Der Streik auf dem Bau

Die Vorbereitungen laufen auf Hochtouren: Dieser Tage rufen die Gewerkschaften Unia und Syna die Beschäftigten im Bauhauptgewerbe zum Streik und zu Aktionen auf. Die Unternehmer sollen gezwungen werden, den auf Ende September gekündigten Gesamtarbeitsvertrag zu erneuern - ohne, dass die Gewerkschaften weitere Konzessionen machen wollen. Zunächst werden die Bauunternehmer ab Montag in Bern, Genf und Neuenburg die Macht von Bauarbeitern und Gewerkschaften zu spüren bekommen. Am 1. November folgen dann Streiks in der Region Zürich - und vermutlich auch noch anderswo. Bei einem Arbeitskampf gebe es immer eine gewisse Dynamik, sagt Hansueli Scheidegger, der Streikleiter der Unia. Falls die erste Streikwelle von Weihnachten die Baumeister nicht an den Verhandlungstisch bringe, seien ab März weitere Streiks vorgesehen. «In der Stadt Bern gibt es Streiks auf allen Baustellen », sagt Roland Sidler, Regionalsekretär bei der Unia. Mehr als hundert Baustellen sind das - einige davon in den Vororten. Dazu gehören auch die ganz grossen, wie der Neufeldtunnel oder der Bahnhofplatz - Baustellen, bei denen unter grossem Druck auf Termin gearbeitet wird. Grosse Wohnbauvorhaben an der Gemeindegrenze zu Köniz werden ebenso davon betroffen sein, eine weitere grosse Baustelle hingegen wird kaum bestreikt werden: Das neue Einkaufszentrum der Migros in Brünnen hat die Aufrichte schon hinter sich; das Bauhauptgewerbe ist dort nur noch am Rande tätig. Denn mit den anderen Baubranchen - MalerInnen, GipserInnen, Holzbau - bestehen nach wie vor Gesamtarbeitsverträge, ein Kampf ist also nicht nötig.

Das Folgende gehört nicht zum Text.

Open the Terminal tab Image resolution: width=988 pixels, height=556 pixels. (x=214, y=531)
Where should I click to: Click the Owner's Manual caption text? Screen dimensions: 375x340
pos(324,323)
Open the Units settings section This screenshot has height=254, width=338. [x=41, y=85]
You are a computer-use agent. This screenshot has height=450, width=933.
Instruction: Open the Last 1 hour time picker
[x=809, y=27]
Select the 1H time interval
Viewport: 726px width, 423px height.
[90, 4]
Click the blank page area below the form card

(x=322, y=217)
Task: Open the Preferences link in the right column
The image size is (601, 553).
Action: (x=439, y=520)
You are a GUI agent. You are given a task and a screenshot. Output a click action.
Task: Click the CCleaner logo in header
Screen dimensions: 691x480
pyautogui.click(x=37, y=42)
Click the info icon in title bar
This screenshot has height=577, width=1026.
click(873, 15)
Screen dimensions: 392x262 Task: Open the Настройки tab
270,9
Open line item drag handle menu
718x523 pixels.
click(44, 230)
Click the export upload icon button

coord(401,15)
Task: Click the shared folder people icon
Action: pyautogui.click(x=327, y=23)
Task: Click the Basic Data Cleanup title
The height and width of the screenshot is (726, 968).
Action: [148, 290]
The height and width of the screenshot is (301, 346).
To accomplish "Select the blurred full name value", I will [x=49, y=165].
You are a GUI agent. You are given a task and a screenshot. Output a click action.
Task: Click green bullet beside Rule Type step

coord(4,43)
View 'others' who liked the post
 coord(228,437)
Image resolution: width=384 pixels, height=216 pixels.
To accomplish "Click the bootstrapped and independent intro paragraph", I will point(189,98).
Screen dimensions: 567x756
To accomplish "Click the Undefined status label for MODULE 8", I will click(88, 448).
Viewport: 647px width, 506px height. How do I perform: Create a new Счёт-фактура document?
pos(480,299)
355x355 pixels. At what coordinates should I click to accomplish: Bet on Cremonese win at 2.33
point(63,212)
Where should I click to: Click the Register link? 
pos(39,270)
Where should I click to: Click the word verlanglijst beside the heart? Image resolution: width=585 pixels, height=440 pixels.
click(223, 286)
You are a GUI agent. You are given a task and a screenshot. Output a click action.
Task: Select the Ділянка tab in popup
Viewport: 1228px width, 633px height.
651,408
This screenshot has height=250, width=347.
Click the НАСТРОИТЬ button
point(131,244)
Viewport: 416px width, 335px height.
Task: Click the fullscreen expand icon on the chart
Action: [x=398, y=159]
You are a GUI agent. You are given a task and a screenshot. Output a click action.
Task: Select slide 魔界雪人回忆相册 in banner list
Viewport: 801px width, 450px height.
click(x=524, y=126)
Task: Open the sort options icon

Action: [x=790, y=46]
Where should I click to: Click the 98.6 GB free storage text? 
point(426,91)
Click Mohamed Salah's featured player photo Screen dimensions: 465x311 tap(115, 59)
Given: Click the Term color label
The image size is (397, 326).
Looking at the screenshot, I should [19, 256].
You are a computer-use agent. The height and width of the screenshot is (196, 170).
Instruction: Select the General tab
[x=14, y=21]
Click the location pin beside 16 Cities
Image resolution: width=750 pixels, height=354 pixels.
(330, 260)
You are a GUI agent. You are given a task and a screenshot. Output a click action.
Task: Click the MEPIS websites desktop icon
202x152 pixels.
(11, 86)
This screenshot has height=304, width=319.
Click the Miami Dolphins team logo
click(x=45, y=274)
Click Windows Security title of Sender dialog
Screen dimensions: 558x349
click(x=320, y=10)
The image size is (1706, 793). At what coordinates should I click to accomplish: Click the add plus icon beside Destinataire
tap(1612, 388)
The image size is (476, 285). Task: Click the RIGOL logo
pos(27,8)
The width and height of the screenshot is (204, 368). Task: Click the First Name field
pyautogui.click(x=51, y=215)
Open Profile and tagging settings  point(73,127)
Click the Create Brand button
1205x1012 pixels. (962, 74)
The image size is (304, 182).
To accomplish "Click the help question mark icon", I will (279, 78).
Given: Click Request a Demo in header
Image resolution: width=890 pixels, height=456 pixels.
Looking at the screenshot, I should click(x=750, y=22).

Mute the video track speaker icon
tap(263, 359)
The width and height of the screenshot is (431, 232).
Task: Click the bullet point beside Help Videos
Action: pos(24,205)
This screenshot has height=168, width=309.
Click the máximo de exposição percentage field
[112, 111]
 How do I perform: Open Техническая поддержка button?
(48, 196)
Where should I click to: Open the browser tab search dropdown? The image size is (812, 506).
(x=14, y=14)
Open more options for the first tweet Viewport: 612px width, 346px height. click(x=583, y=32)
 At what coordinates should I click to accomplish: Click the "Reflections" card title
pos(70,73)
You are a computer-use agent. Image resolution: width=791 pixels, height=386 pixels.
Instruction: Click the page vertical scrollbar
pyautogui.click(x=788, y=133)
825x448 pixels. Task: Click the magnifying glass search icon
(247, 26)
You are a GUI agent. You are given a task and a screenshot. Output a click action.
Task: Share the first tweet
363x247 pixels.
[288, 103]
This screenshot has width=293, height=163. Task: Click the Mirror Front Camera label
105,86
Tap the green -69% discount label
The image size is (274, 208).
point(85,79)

Berns Bauarbeiter werden sich am Montag früh am Bahnhof treffen, um dort rund 50 000 PendlerInnen ihre Streikzeitung zu verteilen. Bei Besuchen auf Baustellen holen Streikpiketts weitere Beschäftigte ab. Später treffen sich alle in einem Zelt am Waisenhausplatz, wo es Reden gibt und Essen - und das Streikgeld ausbezahlt wird. Sidler ist optimistisch: «Knapp neunzig Prozent aller Bauarbeiter auf dem Platz Bern sind bei der Abstimmung für den Streik gewesen», sagt er: «Ich rechne mit mindestens 500 Streikenden in der Innenstadt.»

In Genf soll der Streik im ganzen Kanton stattfinden. Hansueli Scheidegger rechnet hier mit einer noch höheren Beteiligung: «In Genf sind die Bauleute traditionell gut organisiert, und es herrscht eine militantere Stimmung als in Bern.» Voraussichtlich komme es auch zu grösseren Behinderungen des Verkehrs. Im Kanton Neuenburg schliesslich sind nur einige wenige grosse Baustellen von den Streiks betroffen.